Uzmanlara göre yüzüğün üzerindeki mor ametist taşının, akşamdan kalmalığı önlediğine inanılıyor.

Söz konusu fabrika, tüm Akdeniz'e ihraç edilen ve Gazze ya da Aşkelon şarabı diye bilinen ünlü içkinin üretiminde kullanılıyordu. Arkeologlar yüzüğü tesisteki şarap depolarından birinin yakınında ortaya çıkardı.

İsrail Eski Eserler Kurumu’ndan mücevher uzmanı Dr. Amir Golani, "Yüzüğe sahip olan kişi varlıklıydı ve mücevherin takılması onların statüsünü ve zenginliğini gösteriyordu" dedi:

Bu tür yüzükleri hem erkekler hem de kadınlar takabiliyordu.
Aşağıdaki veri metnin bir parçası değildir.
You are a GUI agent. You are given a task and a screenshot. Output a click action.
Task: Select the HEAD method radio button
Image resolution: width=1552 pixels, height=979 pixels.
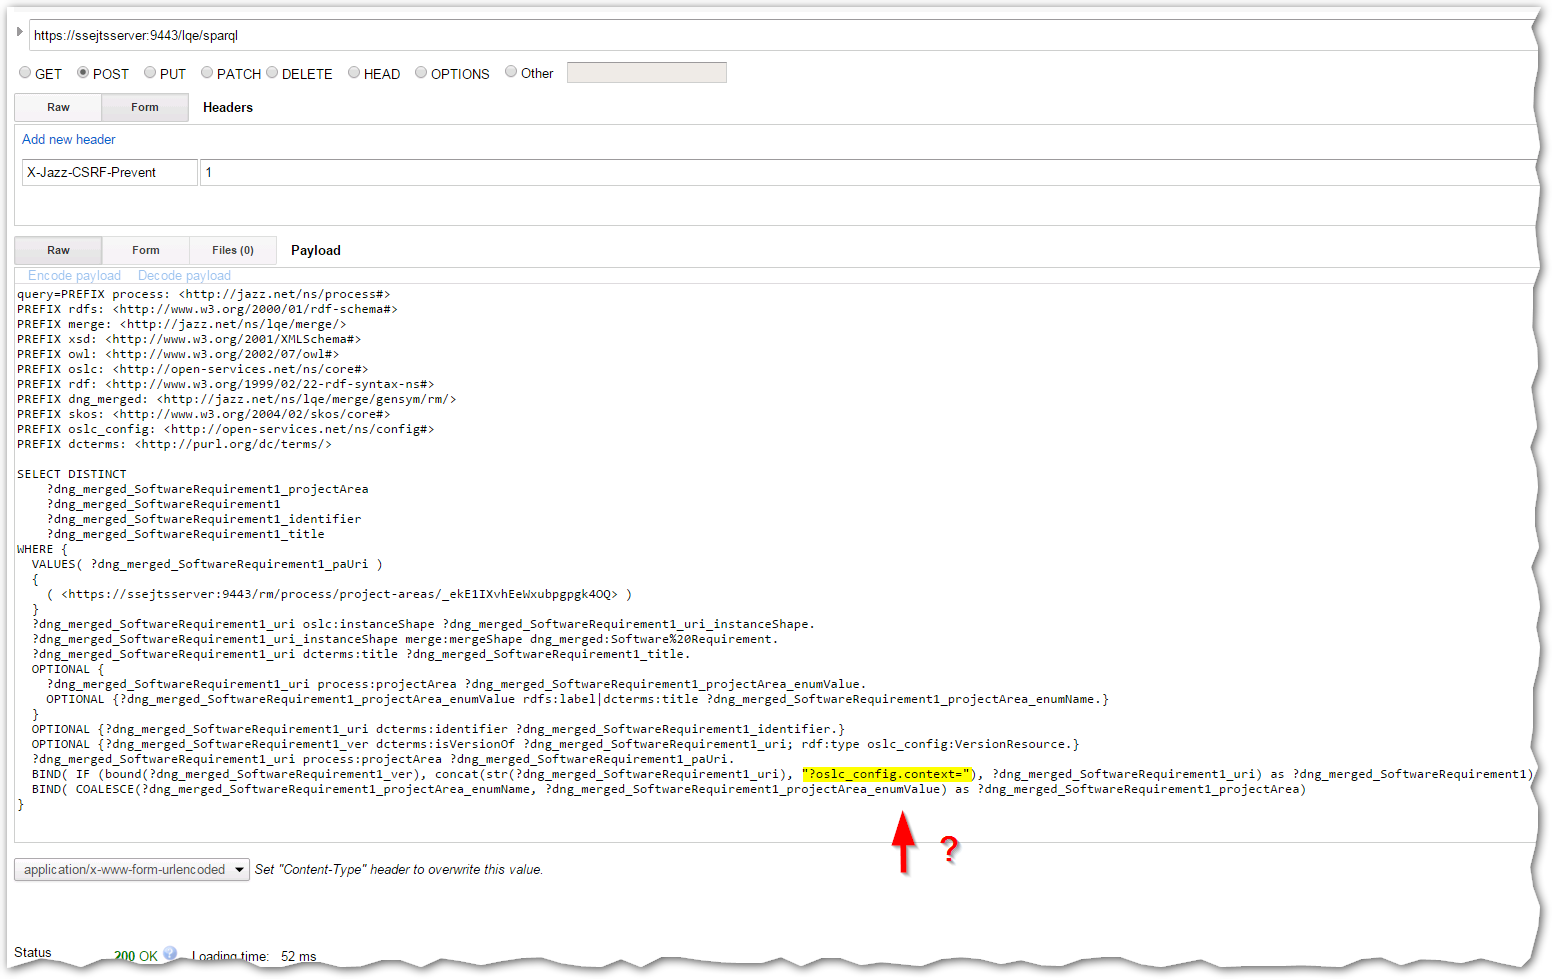tap(354, 73)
"İncil'de ametist taşlarının tapınağın baş rahibinin tören sırasında göğsüne taktığı 12 değerli taştan biri olduğu söylenir" diyen Dr. Golani, sözlerini şöyle sürdürdü:

Bu mücevher, pek çok erdemle ilişkilendirildi. Buna içkinin yan etkisinin, yani akşamdan kalmalığın önlenmesi de dahil.

Arkeolog, taşa atfedilen bu özelliğin, yüzüğün şarap fabrikasında bulunmasıyla ilişkili olabileceğini belirtti.

Kazıyı yürüten arkeologlardan Dr. Elie Haddad, "Yüzüğü takan kişi çok şarap içtiği için sarhoşluktan kurtulmak mı istedi? Bunu muhtemelen hiç bilemeyeceğiz" ifadelerini kullandı:

Bu muhteşem yüzüğün muhteşem deponun sahibine, bir ustabaşına ya da sadece değerli yüzüğü düşürüp kaybeden şanssız bir ziyaretçiye ait olması mümkün.

Yüzüğün tam olarak hangi tarihten kaldığı bilinmiyor. Ancak ametist taşının yer aldığı benzer altın yüzüklerin Roma devrinde yaygın olduğu ifade ediliyor.

Bu nedenle uzmanlar, mücevherin MS. üçüncü yüzyılda yaşamış birine ait olabileceğini düşünüyor.